Across Africa this year, something quiet and practical has been happening. Travel agents are learning to build trips that cross borders, not just sell single flights. They are swapping tips, testing hotels, and taking training that gives them real power to put together multi-country holidays.

Take a moment at any trade stand at a recent expo and you’ll see it: travel agents from different countries leaning over brochures, on their phones arranging meet-ups, or laughing about a shared connection in another capital. It’s low-key, but it works. Those conversations turn into itineraries.
In Nairobi, the Kenya Association of Travel Agents (KATA) used its June AGM to push a new agenda. Over 350 delegates came away talking about distribution, data and partnerships. Earlier, KATA ran familiarisation trips to South Africa and Dubai and continues to roll out hands-on training with GDS providers and airline partners. The aim is simple: when an agent knows a place and can access fares quickly, they can sell it with confidence.
In Dar es Salaam, the Tanzania Society of Travel Agents (TASOTA) ran its AGM and, like others, pushed the same message — better distribution, clearer standards, closer ties with carriers and tourism boards. TASOTA says these are not abstract targets. They are practical steps toward fewer booking headaches, faster confirmations, and packages that actually connect places rather than strand travellers in transit.
On the regional level, the Association of Eastern and Southern Africa Travel Agents (AESATA) is becoming a meeting ground for those ideas. With more than 13 member states under its umbrella, the network is starting to speak with one voice on training needs and policy issues. Those conversations matter. When agents from three different countries agree on a product, it’s easier to sell it to customers across the region.

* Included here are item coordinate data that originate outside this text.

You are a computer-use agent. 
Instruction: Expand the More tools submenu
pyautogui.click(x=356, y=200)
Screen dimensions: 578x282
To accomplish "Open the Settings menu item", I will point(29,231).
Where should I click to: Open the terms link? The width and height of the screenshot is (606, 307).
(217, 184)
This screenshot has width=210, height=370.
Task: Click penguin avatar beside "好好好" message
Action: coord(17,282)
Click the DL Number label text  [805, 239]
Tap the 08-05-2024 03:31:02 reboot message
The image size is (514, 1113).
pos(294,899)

Trade fairs such as the Magical Kenya Travel Expo (MKTE) and the Africa Tourism Fair (ATF) are doing the heavy lifting. They compress months of outreach into a few days. Suppliers meet buyers, hotels find new agent partners, and tour operators discover routes they never considered. The results include more multi-destination packages on offer and more agents able to book them.
What’s changed on the ground? Familiarisation trips, for one. When agents walk a hotel, test a transfer and meet a local guide, their pitch is sharper. Training is another. Workshops with GDS vendors, airline sales teams and marketing experts are giving smaller agencies tools that used to be the preserve of larger firms. And technology, even basic CRM and payment systems, is making agents faster and more reliable.
Yes, there are still bumps. Visas, inconsistent infrastructure and some stubborn rules keep popping up. But the energy among agents is pragmatic. They are not dreaming big and vague. They are making lists, exchanging contacts and following up on leads.
What this means for travellers is reassuring. Instead of piecing together a trip across several agents, a growing number of agencies can now sell a week in East Africa or a combined city-and-beach holiday with one booking, clear transfers and local support. That’s the real shift: agents moving from ticket-sellers to travel advisors.
Through associations like KATA, TASOTA and AESATA, and the big expos like MKTE and ATF, travel agents are quietly stitching the continent together. It’s practical work. It won’t make headlines every day. But for a traveller who wants to cross borders without the hassle, it already makes a world of difference.